The cross-strait dimension makes Taiwanese masculinity uniquely anxious. Men in their 20s and 30s live with the genuine possibility that they will fight a war against China in their lifetime, and this existential threat colors everything: career planning, relationship decisions, even mental health help-seeking (why invest in therapy if the missiles might come?). Taiwan's progressive achievements — it was the first Asian country to legalize same-sex marriage — coexist with traditional Confucian expectations that haven't caught up. Men are told they can be anything while the culture still expects them to be the filial son, the dutiful soldier, and the 996 engineer. Taiwan's birth rate, among the lowest on Earth, is the statistical evidence of men's quiet refusal to accept all these terms.
Challenges Men Face Here
Pillar Pages for Taiwan
Which tradition you came out of matters more than what country you are in. These pillar pages are written specifically for the religious traditions most present in Taiwan.
Leaving Evangelical Christianity
For people deconstructing from American evangelical Christianity, non-denominational megachurches, Southern Baptist, and conservative Protestant traditions. Honest writing about losing your faith, your tribe, and the certainty you used to have.
Leaving Pentecostal & Charismatic
For people leaving Pentecostal, charismatic, Word of Faith, IFB, or Apostolic churches. Speaking in tongues, prophetic words, faith healing, demons under every rock — and what it does to a body to come out of all of it.
Topics Most Relevant in Taiwan
The texture of the family rupture, the guilt, and the rebuild varies by country. These after-leaving pages tend to be the most useful for people from Taiwan.

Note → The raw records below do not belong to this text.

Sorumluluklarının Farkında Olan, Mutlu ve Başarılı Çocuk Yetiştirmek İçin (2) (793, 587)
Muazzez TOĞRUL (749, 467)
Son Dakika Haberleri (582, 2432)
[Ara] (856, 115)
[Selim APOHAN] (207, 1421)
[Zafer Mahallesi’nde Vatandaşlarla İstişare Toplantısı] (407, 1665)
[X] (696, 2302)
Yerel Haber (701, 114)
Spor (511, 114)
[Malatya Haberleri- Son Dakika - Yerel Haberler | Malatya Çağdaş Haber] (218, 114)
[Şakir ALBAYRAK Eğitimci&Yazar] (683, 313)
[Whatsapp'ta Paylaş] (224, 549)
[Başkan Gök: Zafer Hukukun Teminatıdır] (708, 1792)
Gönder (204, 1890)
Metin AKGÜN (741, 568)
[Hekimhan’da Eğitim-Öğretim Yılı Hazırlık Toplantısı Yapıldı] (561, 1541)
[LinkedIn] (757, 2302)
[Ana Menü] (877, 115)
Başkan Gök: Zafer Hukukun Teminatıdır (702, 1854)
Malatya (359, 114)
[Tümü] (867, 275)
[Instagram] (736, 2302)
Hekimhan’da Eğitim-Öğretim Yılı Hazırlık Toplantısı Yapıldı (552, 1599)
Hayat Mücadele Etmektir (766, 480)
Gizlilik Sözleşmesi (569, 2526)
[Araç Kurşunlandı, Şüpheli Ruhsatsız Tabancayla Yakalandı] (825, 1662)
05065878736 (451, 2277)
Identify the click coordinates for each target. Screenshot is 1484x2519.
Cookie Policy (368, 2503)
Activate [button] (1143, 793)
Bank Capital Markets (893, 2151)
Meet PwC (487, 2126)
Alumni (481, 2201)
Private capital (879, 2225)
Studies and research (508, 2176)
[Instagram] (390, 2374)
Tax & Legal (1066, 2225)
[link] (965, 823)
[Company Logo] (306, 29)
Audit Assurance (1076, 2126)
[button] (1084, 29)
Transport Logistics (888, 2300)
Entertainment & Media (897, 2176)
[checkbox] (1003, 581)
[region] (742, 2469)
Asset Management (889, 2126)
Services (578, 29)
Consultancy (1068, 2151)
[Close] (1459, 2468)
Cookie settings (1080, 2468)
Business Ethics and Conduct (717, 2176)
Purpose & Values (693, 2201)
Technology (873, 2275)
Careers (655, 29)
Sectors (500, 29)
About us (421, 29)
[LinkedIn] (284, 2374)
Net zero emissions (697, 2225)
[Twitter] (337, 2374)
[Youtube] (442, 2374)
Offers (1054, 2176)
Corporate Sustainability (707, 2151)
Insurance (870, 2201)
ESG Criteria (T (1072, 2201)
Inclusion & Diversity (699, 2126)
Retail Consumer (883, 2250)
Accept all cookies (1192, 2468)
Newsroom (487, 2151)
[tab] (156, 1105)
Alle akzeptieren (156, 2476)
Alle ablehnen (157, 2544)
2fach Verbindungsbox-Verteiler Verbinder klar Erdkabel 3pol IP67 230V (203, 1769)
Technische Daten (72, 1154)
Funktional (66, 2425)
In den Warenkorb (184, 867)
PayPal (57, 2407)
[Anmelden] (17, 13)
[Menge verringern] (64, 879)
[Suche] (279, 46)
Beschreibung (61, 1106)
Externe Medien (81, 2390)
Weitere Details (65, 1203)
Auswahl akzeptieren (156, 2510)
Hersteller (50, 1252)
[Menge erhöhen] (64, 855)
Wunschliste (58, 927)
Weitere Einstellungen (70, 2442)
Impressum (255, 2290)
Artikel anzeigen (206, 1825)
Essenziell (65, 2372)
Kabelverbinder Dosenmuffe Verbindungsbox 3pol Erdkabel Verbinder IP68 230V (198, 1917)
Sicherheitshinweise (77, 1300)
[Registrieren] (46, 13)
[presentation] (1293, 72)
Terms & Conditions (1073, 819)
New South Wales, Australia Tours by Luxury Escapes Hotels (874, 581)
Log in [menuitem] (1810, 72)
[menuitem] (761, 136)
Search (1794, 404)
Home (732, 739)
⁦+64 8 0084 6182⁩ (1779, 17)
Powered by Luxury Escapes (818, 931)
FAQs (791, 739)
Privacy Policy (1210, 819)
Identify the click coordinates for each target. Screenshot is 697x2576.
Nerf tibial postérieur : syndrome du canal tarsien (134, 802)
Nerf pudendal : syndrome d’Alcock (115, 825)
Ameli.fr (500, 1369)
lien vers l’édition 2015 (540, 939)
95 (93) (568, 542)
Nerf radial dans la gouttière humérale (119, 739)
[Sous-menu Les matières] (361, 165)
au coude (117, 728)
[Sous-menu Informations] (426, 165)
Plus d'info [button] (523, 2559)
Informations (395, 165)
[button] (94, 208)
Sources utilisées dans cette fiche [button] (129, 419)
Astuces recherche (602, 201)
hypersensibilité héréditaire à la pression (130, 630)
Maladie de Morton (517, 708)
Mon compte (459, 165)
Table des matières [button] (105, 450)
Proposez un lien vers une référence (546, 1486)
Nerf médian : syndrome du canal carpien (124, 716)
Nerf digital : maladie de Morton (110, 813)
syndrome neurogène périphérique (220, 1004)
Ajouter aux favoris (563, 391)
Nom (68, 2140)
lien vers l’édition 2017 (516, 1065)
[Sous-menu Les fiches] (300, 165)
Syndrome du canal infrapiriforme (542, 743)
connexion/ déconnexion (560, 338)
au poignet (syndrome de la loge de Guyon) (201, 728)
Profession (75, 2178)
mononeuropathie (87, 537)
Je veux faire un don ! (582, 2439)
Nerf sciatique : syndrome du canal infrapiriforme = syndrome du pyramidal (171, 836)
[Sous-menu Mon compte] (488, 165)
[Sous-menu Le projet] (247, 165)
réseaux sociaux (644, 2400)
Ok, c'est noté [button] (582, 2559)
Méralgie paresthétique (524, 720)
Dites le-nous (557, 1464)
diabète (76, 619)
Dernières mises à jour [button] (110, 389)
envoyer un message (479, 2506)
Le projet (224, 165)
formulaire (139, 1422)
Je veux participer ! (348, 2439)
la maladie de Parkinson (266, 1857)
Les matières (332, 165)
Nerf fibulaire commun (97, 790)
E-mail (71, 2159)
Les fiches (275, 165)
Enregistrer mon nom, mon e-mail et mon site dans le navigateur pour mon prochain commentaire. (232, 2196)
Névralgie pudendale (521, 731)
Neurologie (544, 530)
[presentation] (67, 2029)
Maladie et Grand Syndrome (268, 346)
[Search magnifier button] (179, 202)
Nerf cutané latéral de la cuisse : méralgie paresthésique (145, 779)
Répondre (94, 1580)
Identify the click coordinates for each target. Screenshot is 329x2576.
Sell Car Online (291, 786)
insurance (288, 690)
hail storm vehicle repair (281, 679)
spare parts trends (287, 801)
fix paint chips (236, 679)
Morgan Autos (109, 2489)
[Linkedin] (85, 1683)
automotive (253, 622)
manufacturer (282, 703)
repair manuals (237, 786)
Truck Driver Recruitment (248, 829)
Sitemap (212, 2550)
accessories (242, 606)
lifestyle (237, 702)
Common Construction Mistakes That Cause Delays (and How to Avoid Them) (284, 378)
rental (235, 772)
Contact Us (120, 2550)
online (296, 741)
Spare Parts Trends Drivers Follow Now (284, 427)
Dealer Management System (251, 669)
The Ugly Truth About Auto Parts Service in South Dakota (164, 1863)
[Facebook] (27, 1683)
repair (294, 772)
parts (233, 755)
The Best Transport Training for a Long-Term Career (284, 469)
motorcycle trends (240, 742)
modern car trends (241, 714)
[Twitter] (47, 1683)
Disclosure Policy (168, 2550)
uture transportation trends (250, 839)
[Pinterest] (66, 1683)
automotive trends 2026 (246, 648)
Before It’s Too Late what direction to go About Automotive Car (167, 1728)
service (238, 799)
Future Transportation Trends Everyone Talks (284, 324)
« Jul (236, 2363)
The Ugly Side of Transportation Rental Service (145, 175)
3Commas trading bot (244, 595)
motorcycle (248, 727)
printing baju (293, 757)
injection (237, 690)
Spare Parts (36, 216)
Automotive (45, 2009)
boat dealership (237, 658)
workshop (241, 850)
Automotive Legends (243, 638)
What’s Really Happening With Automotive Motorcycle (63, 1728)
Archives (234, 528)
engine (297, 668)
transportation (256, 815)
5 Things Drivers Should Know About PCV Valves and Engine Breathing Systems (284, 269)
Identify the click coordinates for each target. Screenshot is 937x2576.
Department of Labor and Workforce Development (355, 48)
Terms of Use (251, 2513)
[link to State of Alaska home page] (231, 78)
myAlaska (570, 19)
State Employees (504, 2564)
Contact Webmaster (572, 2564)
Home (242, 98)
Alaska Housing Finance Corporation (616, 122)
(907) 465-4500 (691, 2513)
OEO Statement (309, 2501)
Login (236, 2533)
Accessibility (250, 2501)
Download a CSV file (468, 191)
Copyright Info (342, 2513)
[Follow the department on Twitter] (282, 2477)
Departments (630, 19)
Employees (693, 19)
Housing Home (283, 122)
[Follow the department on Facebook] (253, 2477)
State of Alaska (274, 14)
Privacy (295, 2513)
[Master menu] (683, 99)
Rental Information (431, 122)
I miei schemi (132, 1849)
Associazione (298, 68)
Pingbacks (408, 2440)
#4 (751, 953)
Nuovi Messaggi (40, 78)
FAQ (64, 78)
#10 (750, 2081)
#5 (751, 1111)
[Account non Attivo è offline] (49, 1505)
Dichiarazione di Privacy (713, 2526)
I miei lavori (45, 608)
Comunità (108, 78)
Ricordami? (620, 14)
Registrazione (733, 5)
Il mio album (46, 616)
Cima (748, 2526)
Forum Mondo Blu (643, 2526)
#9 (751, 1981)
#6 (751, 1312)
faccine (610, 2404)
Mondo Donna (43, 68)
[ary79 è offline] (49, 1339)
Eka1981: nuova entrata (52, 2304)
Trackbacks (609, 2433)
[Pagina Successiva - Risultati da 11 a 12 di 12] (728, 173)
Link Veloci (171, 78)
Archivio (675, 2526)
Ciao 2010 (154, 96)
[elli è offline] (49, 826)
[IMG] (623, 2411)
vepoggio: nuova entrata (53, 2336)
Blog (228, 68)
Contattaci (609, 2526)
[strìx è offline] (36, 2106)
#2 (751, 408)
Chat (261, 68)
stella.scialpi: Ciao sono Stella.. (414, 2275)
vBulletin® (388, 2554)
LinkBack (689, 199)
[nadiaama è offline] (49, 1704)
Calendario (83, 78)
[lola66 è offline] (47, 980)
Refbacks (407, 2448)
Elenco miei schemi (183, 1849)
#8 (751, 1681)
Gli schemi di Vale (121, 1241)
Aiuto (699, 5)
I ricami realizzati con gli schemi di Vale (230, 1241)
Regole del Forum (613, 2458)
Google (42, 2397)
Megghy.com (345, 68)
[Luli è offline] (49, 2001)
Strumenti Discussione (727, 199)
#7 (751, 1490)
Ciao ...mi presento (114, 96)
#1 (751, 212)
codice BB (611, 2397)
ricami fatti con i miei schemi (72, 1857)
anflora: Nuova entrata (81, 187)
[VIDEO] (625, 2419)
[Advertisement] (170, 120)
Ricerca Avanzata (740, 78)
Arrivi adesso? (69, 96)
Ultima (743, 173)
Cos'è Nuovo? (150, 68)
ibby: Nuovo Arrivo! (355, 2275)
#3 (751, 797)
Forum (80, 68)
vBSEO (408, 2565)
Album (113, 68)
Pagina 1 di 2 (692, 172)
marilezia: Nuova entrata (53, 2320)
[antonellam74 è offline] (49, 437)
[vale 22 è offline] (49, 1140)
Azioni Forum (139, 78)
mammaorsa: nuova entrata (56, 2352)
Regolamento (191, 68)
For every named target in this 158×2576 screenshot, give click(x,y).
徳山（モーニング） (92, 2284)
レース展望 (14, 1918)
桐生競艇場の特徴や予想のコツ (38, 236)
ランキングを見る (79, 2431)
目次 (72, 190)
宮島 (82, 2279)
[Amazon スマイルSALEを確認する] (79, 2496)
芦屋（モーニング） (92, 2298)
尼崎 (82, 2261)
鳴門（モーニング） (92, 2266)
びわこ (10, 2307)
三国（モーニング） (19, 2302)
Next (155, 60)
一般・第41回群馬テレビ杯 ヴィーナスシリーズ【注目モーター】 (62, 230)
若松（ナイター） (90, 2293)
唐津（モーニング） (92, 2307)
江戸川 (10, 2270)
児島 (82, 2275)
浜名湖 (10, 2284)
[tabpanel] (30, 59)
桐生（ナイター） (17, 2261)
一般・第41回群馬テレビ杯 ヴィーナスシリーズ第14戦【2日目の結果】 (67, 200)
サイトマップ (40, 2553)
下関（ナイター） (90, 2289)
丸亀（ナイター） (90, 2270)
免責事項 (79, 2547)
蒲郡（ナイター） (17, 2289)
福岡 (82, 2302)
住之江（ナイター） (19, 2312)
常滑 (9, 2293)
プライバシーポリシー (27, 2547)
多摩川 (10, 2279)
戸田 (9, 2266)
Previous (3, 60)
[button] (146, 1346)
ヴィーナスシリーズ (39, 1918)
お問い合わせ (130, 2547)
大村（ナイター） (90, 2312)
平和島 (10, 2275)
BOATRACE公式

The guilt that does not switch off
For people who left their religion and still feel guilty for things that used to be sins. Why the guilt persists, what it actually is, and what reliably helps it loosen.
Finding friends after the church
For people who lost their friend group when they left the religion they were raised in. Honest writing on how adult friendships actually form, and why the loneliness after leaving is not permanent.
What do you actually believe now
For people in deconstruction who do not know what they believe anymore. Why the question is harder than it looks, why you do not have to answer it on a deadline, and a few things that have helped people find their way.
Cities in Taiwan
25 cities in Taiwan. The texture of leaving is often more local than national \u2014 leaving Catholicism in Salt Lake City is not the same as leaving the LDS Church in Salt Lake City, and city-level context matters.
From Taiwan? Tell Me What You Grew Up In.
What you were raised on. What started cracking. Where you are now. Be as specific as you can. I read every message myself and reply within a day or two.
Personal advice, not therapy. Email is free.